#### YOUR GOAL:
A line counts if it contains the word "agent" at least once. State how many such lines the records contain, giving the number alone.

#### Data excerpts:
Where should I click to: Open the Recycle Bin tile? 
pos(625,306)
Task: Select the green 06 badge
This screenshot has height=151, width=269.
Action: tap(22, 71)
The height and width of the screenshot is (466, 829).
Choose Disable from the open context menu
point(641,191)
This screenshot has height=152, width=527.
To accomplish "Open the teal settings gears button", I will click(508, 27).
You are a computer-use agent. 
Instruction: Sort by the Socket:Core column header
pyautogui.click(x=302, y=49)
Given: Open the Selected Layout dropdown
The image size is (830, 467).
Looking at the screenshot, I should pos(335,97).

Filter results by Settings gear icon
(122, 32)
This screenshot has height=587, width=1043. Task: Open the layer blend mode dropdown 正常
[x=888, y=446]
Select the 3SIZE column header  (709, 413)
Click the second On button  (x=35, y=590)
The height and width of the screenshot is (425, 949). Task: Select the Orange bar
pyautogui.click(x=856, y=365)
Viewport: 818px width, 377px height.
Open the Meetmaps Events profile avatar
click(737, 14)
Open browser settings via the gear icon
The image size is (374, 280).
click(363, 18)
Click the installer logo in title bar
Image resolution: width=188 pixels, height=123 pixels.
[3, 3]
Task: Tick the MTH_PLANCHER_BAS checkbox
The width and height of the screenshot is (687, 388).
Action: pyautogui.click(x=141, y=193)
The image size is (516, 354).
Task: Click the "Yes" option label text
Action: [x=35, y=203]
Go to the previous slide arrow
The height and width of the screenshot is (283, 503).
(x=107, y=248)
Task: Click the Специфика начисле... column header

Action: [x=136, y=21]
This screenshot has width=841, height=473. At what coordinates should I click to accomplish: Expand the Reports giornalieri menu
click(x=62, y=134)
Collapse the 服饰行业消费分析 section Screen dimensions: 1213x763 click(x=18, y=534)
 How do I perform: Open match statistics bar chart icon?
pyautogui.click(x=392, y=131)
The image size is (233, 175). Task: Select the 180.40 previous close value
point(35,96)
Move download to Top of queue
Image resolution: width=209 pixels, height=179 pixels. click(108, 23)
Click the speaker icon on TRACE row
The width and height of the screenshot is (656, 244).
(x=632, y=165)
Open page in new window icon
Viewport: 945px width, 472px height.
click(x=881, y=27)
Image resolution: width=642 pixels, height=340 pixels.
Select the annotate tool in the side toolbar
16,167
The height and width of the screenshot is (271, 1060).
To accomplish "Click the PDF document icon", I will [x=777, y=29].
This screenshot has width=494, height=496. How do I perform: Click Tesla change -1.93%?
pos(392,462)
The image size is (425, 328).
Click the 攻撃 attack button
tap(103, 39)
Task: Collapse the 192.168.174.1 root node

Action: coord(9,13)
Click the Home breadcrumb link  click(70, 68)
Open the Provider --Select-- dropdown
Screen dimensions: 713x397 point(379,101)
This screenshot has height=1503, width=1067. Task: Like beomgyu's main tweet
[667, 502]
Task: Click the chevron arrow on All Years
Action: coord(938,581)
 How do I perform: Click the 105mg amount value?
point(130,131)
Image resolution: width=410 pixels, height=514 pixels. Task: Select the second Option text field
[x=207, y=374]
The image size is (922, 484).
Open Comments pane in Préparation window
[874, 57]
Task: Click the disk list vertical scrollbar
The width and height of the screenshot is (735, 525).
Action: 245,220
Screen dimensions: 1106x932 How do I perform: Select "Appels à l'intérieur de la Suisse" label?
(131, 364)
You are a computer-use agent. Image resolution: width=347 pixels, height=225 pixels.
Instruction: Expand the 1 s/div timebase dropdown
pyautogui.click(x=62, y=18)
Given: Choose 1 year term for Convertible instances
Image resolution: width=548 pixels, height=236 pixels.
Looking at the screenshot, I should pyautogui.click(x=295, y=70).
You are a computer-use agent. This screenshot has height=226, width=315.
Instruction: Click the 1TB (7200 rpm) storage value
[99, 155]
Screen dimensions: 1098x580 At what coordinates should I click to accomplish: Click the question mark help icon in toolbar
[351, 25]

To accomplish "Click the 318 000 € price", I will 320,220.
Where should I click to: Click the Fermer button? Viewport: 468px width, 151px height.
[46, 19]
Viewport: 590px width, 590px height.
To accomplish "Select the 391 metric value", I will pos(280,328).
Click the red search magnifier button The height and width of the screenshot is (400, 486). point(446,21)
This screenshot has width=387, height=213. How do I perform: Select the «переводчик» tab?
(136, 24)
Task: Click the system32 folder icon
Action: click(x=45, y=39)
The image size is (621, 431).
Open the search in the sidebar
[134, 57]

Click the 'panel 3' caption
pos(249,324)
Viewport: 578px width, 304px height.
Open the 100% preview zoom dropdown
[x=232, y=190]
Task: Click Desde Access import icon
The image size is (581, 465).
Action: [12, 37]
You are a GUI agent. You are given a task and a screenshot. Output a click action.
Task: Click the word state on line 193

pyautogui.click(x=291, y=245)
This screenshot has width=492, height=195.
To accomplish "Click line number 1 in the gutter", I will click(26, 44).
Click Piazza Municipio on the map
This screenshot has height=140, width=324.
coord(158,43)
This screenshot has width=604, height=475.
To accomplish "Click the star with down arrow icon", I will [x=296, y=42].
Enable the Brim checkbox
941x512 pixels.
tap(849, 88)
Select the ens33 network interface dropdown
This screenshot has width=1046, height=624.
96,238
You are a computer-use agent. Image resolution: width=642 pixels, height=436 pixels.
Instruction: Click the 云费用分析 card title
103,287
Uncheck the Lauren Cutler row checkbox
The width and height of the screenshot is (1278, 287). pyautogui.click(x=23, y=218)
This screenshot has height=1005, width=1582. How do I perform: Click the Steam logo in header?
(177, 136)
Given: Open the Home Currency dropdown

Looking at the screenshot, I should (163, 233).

#### OUTPUT OF THE EXERCISE:
5